Human beings form a single interbreeding species and no serious geneticist or anthropologist today would subscribe to a view of genetically distinct ‘races’. There is no single genetic marker common to all white groups and absent in blacks, or vice versa; all human genes are found in both groups. Some writers (e.g. Gould, 1 986) have attempted to argue from this that there could not be genetic differences for IQ between blacks and whites. The argument seems curious, for it is clear enough that blacks and whites do, on average, differ in the distribution and frequency of certain genes, and the genetic hypothesis needs nothing more than an average difference in the distribution of the no doubt vast array of genes affecting IQ (Jones, 1996). — Mackintosh 1998

Another red herring is the Flynn effect.

The Flynn effect is qualitatively different from the Black-White IQ gap. Thus, it can’t tell us anything about it.

Some may have problems with heritability estimates, yet these have been extensively validated through various methods. There is no evidence for any significant gxe interactions and they are a prior unlikely.

Others may claim that the environmental effects can’t be distinguished from the genetic effects. This is false.

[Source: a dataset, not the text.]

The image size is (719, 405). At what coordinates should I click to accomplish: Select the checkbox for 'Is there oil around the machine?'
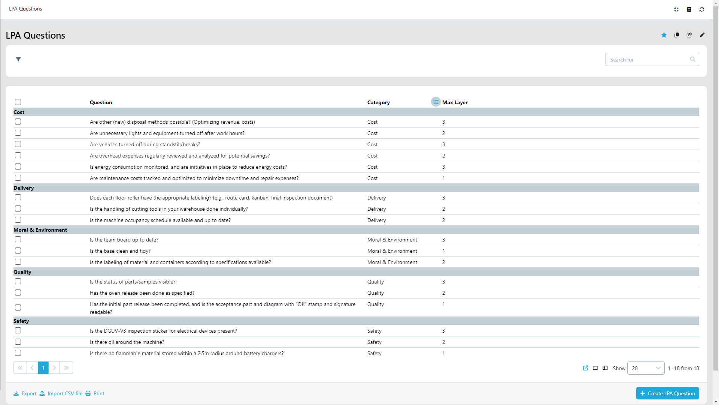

Throughout the history of GxE research, the question of whether or not GxE effects are separable from genetic and environmental main effects has been asked on many occasions. The answer is yes (though it is not necessarily intuitive); GxE effects are meaningfully and actually separable from genetic and environmental effects. Plomin and colleagues explained this elegantly in 1977, making the point that “interactionism,” which they define as the idea that “environmental and genetic threads in the fabric of behavior are so tightly interwoven that they are indistinguishable,” is simply false at the population level. To be clear, it is true that — for an individual — genetic effects cannot be expressed in the absence of an environmental context just as environmental effects necessarily manifest themselves in the context of an organism’s genome. However, at a population level, it is possible to distinguish genetic from environmental effects. — Duncan 2014

Conclusion

In conclusion, it’s obvious the gap has a significant genetic influence. The Hereditarian Hypothesis makes a lot of risky predictions, and it comes up on top. Meanwhile, the Environmentalist hypothesis bends itself at every new finding that goes against it. This is not how science works.